A couple of times my toes touched an object lying on the ground. I refused to entertain what it might possibly be and kept going. Time clicked away as I continued my search. It might have been ten minutes, maybe only thirty seconds. Regardless, at some point in time my forehead introduced itself to a blunt object and I let out a soft AH before biting down on my tongue. I stretched my right hand out as far as possible but still felt nothing. In frustration I extended my hand upwards and hit something hard above me. It was then that my six year old mind processed what was happening.
There was a table with clothes and a sword in this room.
I was the twenty seventh guy who had come to find the objects.
I was also probably the first six year old sent on this quest.
Therefore, not only was I short enough to walk under the table, but most likely too short to wear the clothes or grip the blade.
Things weren’t looking good, and at the same time I had a penis eating polar bear named Phil bearing down on me.
The one thing I couldn’t do was panic so I took a deep breath and tried to think logically.
If there was a table, perhaps there were also chairs!
Three minutes later, (give or take) I glumly came to the conclusion there were no chairs. Feeling my way above me, I once again located the table. Removing my left hand off my special place, I reached around till I found the edge. It’s very rare for someone to remember their first pull up, but I’ll never forget mine. With much determination I pulled my way up until I found myself on top of the table. From there it didn’t take long to find shoes, socks, a pair of boxers, pants, an undershirt, a regular long sleeved shirt and what felt like a helmet.
Of course they were all made for an adult, not a six year old child.
And despite my best intentions, I was making a hell of a lot of noise.
Quick thinking resulted in me wearing the two shirts like a nightgown, and letting the helmet protect the upper half of my body. All I had to find now was the sword and I..
Any semblance of hair I had on my body stood on end and I felt my heart thump its way from my chest into my butt, which resulted in a big pile of doody left by yours truly on the table.

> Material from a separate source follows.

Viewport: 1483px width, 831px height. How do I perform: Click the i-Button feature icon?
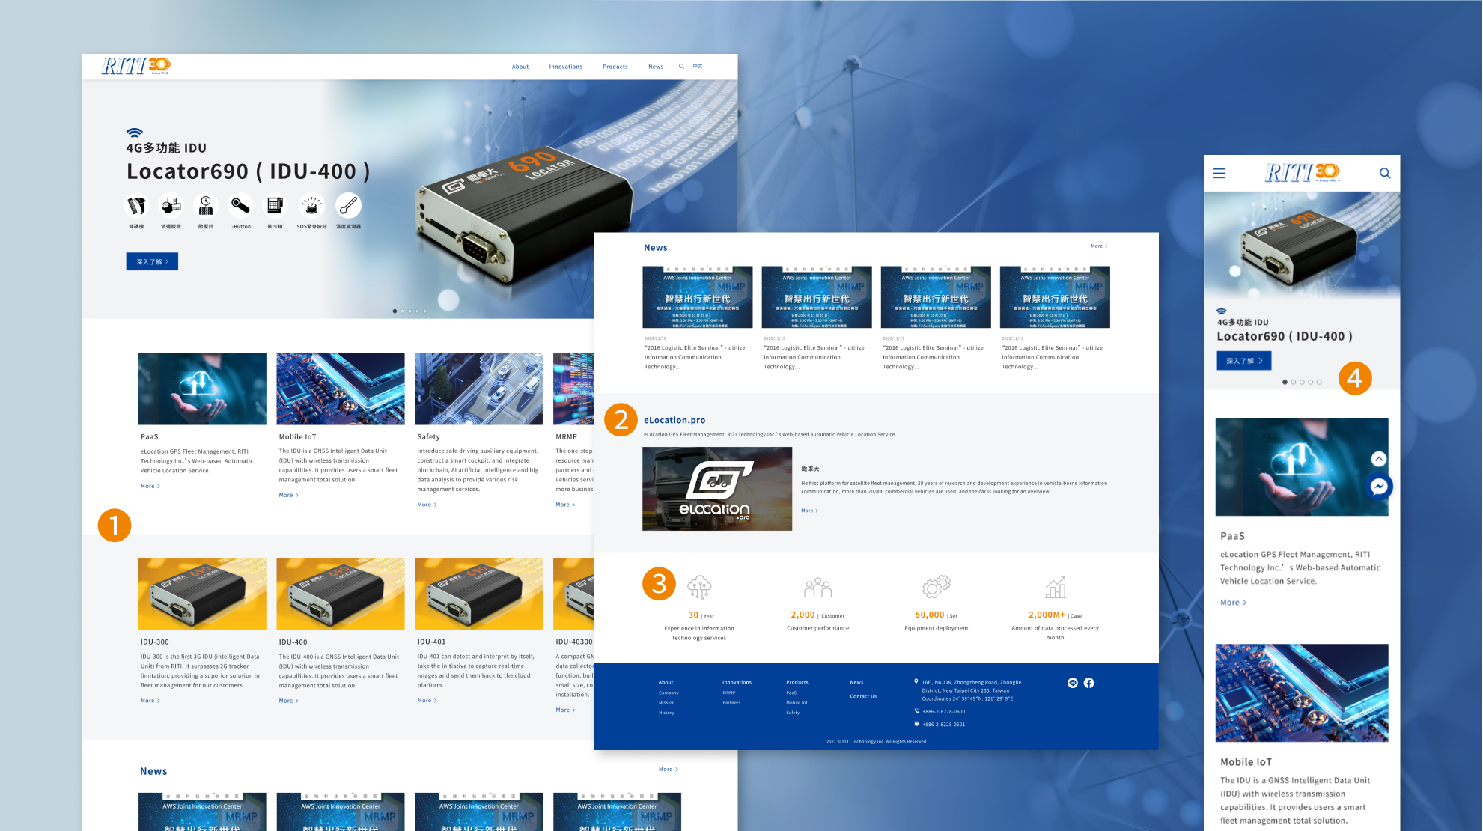coord(240,206)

I tried moving away from the noise, and finding the sword but instead the growl grew louder and closer. In seconds it would be upon me and I would be dead and in its belly. This thought made me cry and in that cry I twisted to my left, knocking myself off the table, as well as hearing a loud crash come down next to me. I laid there, out of breath, and reached for whatever fell next to me while at the same time I heard an impossible scream and felt the table above me shudder with the weight of Phil coming down on it.
Of course he also came down on the doody.
Which caused him to slip and fall off the side.
While at the same time I had finally managed to lift whatever had fallen off the table up.
So that when Phil, the penis eating polar bear fell he landed directly on top of me.
And the object held directly above me in my hands.
I could feel hot liquid pouring through the eye holes and mouth of the helmet and felt my stomach lurching forward. As I fought off the intense desire to ralph, I felt a terrible shaking and a low whine coming out of Phil.
I could also feel my body was crushed by this enormous polar bear.
While the light was still intensely bright in the room, the lights inside my head were dimming out. My hands remained tightly gripped around the object, which was now implanted firmly inside Phil and an odd thought passed through my mind. Is this crushing sensation the same as what Mr. Beard felt before he choked to death on his beard? I wanted to yell, but didn’t have enough air in my lungs to let out a squeak. Before I passed out (maybe for good) I heard the voice.